While cartography studies the making and using of maps, this book focuses on a specific case study of critical cartography, that is, when power relations and differing understandings of reality and politics change or shape the making of maps for a given location or community. The case of study looked at here is one of the world’s most contested and historical cities: Jerusalem.
The author presents the power struggle in Jerusalem, taking a clear stand as a sympathizer of the Palestinian side--a view that shapes the whole book. She starts by explaining how cartography has been used as a means of political determination and domination throughout history, and reviewing the history of modern map making in Jerusalem in particular. The book then focuses on three specific cases of how cartographic computer applications clash with the reality of the Arab-Israeli conflict.

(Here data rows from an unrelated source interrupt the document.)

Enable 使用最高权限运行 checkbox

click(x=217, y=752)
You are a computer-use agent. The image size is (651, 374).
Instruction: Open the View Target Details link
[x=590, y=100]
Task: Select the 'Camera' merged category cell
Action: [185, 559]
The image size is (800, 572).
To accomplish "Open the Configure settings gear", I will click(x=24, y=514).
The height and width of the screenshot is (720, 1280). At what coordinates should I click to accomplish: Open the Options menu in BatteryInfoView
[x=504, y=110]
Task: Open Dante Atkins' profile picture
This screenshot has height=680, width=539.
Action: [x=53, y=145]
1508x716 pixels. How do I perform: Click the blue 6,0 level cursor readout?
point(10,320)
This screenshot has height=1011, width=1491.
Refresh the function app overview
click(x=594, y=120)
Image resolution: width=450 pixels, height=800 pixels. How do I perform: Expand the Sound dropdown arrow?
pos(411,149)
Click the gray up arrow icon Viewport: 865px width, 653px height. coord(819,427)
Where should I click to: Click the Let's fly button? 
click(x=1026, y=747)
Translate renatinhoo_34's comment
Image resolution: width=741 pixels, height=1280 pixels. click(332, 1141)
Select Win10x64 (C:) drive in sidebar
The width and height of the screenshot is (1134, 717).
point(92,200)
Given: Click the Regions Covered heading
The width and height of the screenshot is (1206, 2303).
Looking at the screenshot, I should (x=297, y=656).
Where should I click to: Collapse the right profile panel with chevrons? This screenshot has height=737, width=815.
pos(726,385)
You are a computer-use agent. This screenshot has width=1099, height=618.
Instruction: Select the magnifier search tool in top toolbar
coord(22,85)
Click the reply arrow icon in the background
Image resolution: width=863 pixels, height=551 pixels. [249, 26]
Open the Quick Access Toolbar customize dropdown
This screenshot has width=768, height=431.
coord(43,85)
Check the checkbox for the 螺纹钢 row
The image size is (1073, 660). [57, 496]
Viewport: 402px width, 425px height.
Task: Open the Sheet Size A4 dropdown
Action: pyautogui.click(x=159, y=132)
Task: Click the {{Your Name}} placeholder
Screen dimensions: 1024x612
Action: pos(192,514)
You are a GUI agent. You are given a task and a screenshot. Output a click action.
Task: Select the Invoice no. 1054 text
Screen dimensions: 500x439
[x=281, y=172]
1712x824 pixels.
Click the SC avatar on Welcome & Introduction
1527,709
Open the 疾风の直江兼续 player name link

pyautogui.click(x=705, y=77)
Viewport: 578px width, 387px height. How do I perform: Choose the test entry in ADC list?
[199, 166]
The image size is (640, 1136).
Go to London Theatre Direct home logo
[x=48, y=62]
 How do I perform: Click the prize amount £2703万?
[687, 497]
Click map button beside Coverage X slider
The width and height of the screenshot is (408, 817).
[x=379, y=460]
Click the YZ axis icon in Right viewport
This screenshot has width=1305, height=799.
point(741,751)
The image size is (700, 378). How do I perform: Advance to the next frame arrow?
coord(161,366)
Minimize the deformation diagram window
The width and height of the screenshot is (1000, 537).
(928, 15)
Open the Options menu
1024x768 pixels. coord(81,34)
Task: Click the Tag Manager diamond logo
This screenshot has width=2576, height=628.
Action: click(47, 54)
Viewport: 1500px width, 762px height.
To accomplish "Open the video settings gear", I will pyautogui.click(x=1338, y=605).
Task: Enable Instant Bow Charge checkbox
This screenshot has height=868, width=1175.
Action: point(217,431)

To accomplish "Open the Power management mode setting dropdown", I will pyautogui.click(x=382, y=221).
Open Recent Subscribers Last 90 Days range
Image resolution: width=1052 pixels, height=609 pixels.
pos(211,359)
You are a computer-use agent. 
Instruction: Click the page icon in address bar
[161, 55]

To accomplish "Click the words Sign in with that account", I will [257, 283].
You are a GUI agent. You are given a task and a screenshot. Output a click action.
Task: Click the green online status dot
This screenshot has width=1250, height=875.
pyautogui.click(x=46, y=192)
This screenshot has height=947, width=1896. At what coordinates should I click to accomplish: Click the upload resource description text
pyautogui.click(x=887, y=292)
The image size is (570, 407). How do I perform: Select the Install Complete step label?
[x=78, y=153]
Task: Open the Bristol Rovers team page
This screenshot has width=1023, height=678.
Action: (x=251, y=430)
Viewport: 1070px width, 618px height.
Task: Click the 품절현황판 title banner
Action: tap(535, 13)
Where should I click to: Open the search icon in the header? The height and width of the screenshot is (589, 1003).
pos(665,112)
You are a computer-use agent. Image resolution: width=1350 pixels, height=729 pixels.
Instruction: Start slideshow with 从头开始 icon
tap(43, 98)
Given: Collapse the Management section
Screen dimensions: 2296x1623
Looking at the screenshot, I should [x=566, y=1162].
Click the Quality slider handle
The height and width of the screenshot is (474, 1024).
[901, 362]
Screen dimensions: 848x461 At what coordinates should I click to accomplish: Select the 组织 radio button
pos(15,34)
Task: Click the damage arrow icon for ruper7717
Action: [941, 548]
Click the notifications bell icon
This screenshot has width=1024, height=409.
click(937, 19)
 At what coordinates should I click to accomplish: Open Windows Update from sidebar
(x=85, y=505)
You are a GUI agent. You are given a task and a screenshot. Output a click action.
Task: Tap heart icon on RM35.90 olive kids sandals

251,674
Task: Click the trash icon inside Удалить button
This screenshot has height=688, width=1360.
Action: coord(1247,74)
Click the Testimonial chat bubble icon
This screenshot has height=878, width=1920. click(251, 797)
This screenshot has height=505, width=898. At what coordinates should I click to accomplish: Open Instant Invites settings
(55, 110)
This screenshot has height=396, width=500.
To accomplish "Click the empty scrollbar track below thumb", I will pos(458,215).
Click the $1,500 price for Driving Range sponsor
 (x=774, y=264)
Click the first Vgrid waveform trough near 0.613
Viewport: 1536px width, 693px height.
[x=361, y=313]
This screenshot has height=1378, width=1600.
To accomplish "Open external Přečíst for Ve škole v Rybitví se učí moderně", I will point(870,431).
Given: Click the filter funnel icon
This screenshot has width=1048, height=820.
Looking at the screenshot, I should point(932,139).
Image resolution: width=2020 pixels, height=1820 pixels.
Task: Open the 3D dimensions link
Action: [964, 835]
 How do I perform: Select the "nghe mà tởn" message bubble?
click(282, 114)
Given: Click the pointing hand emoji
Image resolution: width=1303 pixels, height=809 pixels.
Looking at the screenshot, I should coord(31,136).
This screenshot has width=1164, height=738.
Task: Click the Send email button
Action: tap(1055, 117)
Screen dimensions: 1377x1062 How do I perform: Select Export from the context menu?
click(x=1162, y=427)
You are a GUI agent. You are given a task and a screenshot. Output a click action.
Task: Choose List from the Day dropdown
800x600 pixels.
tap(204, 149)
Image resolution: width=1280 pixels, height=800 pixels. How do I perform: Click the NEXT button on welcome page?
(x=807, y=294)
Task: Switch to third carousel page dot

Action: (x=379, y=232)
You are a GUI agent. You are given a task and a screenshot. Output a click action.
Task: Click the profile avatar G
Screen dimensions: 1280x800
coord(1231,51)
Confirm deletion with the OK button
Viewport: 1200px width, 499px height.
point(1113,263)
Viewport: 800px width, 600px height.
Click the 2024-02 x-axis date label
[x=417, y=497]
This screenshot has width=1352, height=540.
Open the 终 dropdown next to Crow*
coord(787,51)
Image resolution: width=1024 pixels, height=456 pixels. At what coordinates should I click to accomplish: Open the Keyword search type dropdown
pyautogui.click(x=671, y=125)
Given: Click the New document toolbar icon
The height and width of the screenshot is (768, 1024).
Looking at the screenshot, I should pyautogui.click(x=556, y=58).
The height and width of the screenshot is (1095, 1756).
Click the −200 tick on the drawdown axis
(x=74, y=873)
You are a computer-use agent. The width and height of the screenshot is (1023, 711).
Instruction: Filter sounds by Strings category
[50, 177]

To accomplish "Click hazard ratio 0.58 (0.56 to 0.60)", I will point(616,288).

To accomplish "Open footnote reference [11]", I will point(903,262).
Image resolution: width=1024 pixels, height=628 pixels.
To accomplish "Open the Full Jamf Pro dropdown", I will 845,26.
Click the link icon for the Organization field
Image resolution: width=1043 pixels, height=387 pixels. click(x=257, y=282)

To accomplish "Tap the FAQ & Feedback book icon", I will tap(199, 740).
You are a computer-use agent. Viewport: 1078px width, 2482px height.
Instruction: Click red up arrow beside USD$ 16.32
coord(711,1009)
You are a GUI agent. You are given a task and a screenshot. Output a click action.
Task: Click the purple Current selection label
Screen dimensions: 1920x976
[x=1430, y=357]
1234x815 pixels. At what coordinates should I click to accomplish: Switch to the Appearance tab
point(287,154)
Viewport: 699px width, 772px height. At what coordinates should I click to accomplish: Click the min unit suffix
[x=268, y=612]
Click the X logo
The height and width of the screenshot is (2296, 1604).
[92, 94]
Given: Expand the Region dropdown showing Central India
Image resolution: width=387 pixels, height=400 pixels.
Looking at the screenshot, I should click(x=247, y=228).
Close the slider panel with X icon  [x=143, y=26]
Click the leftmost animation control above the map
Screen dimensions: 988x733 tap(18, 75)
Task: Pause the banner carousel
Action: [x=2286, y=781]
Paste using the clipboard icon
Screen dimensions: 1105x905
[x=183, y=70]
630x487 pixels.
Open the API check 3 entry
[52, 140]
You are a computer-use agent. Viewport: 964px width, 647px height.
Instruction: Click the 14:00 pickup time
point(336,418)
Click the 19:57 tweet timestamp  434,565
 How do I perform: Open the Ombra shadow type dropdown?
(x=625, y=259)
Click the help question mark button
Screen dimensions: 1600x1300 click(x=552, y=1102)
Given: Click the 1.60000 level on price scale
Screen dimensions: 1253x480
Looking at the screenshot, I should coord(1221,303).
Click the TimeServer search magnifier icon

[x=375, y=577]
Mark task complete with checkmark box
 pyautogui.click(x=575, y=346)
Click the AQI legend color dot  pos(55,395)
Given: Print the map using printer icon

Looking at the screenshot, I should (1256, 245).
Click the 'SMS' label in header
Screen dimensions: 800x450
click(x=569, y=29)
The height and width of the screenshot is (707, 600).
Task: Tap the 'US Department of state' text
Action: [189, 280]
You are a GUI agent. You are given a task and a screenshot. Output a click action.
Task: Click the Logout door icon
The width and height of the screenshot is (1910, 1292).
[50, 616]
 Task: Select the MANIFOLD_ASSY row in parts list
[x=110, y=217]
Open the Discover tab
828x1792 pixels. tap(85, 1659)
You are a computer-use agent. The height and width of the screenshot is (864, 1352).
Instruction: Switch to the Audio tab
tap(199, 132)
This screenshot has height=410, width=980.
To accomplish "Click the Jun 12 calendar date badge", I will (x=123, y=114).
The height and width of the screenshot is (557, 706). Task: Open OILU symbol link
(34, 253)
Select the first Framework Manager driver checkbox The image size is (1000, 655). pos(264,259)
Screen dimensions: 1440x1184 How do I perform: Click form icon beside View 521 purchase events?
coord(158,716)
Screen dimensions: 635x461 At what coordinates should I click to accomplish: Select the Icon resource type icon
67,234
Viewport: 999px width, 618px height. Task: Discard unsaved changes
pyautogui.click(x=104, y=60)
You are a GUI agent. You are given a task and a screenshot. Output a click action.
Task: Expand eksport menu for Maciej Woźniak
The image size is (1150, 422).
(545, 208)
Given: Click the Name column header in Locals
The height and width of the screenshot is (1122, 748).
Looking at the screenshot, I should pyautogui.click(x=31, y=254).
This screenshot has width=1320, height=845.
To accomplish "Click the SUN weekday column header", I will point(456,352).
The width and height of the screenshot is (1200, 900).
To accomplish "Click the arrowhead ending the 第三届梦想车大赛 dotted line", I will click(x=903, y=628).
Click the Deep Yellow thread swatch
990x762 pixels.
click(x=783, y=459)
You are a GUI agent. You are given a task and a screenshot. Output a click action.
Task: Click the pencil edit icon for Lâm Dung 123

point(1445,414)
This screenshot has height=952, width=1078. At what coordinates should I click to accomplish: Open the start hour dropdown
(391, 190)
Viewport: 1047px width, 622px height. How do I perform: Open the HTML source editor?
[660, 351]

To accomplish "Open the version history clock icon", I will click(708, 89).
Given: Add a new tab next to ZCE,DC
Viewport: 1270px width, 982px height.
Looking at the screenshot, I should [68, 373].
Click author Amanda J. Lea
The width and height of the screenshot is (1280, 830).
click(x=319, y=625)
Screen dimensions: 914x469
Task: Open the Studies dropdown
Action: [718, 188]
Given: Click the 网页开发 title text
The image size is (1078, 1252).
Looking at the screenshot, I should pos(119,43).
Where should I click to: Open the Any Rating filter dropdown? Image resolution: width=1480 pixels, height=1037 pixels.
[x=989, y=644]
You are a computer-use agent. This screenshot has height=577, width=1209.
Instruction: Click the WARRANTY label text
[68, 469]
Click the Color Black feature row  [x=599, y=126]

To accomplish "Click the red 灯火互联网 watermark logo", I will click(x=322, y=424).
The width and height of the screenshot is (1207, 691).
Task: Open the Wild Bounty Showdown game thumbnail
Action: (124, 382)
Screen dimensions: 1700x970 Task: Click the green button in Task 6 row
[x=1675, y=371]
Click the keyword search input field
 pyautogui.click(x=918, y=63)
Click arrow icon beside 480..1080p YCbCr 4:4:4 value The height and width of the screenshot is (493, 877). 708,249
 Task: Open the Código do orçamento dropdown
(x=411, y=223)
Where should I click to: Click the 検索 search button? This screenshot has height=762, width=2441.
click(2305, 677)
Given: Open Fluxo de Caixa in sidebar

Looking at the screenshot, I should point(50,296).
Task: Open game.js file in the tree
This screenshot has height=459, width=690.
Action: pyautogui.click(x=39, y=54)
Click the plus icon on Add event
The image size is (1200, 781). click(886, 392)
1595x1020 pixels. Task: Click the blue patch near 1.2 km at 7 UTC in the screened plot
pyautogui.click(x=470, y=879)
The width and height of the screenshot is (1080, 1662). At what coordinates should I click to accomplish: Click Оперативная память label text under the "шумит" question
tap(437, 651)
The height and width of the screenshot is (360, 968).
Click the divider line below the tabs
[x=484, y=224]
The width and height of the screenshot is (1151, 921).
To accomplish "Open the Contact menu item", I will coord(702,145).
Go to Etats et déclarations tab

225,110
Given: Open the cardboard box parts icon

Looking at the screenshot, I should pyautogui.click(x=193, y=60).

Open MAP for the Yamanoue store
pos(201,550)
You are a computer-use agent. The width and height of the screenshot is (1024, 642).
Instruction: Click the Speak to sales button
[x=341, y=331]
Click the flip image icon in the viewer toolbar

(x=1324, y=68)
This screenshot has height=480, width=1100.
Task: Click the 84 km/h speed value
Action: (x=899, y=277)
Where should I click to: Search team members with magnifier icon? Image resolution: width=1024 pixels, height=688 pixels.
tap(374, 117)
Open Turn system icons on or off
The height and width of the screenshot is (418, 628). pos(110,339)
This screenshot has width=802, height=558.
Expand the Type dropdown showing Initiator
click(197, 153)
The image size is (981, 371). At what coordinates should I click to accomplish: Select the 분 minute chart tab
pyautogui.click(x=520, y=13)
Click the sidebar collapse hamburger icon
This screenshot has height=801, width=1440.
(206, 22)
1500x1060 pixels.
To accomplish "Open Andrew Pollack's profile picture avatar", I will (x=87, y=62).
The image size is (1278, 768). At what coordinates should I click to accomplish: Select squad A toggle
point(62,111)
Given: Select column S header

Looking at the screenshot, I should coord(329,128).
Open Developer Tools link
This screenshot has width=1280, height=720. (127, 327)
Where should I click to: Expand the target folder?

Given the advancement of computer-based tools, map making is no longer the sole realm of governments, and map consumption is no longer an activity seldom done by the inhabitants of a given geographical space. Both private companies and individuals have now become data providers, and mapping applications include those used daily by local populations for finding the most efficient ways to travel among changing conditions. A common scenario: users want to avoid traffic or obstacles that make following a well-known route suboptimal. Thus, maps change in real time; they are no longer static, but rather dynamically and constantly adapting to a changing reality.
For this book, the author presents three case studies:
- (1) Algorithmic navigation in the Waze routing application (it digs into the “avoid dangerous areas” feature, which effectively presented routes avoiding Arab-majority neighborhoods);
- (2) The effects of a glitch in Google Maps (an error in July 2016, where for reasons never acknowledged it stopped showing labels for Palestinian features, and how this quickly triggered a campaign for Palestinian visibility); and
- (3) The reality of how power dynamics are projected in the supposedly open and egalitarian OpenStreetMap mapping community. The author presents several hypotheses as to why, if OpenStreetMap data is provided directly by its users, Palestinian sympathizers have not provided a better level of mapping; how it relates to contested land when following the “on-the-ground” rule; and how not naming streets works as a political tool for both sides.
The book is not a technical work, neither for computing nor for cartography. It instead tackles a very complex political issue via computer-based mapping tools. It is interesting and clear to read, although some people will find it too heavily biased to a specific viewpoint. It is deeply personal, presenting the author’s experiences as a foreigner living in East Jerusalem.